If an individual is a Respiratory Therapist (RT) with an associates degree (with the possibility of doing an online completion program to make it a bachelors degree) is it possible to become a Nurse Practitioner without having to completely start from scratch in a nursing program? Like, go directly into the NP masters program? I do understand it is required to be an RN before going to NP school…but there must be SOME route around having to start all over…

Joe, You do have to become an RN before advancing into the Master’s level as a nurse practitioner.

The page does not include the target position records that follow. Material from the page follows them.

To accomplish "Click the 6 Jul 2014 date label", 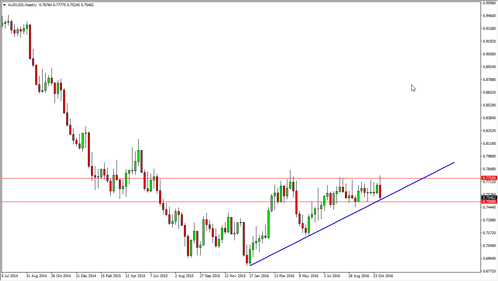I will (x=9, y=276).
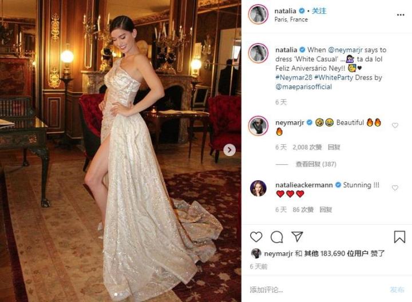The height and width of the screenshot is (302, 412).
Task: Advance to the next photo with arrow
Action: point(229,150)
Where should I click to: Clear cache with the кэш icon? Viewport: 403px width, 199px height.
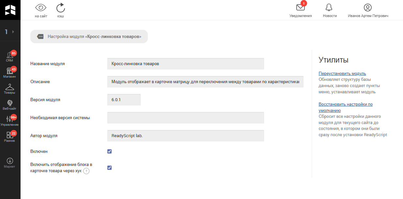point(60,8)
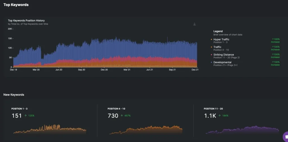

The good thing is that it is fast tracked in a much shorter program in many such as the one below that I found online. If you Google the subject, you will find many programs available. 

One such program states, “Recognizing the urgent need to build the nation’s pool of qualified nurses, the MGH Institute of Health Professions  implemented a new baccalaureate degree program in May 2008 designed to quickly move graduates into the nursing workforce. 

The 14-month Accelerated Bachelor of Science in Nursing (BSN) provides you with the knowledge and skill preparation that employers increasingly prefer for entry-level nurses. Designed for applicants who already possess a bachelor’s degree in another field, no prior nursing education or experience is required to apply to the Accelerated BSN.

As the first educational institution in Massachusetts, and one of the first in the nation, to develop a Master of Science in Nursing  curriculum for individuals holding a bachelors degree in a field other than nursing, the MGH Institute has more than 20 years of experience in preparing students with no nursing background to become advanced practice nurses. 

The direct-entry Master of Science in Nursing (MS) program consists of a three-year, graduate-level curriculum that commences with three semesters of generalist-level (pre-RN) courses, followed by three semesters of advanced-practice-level specialty coursework. 

I hope this little bit of information helped. You can probably find many more programs on the web.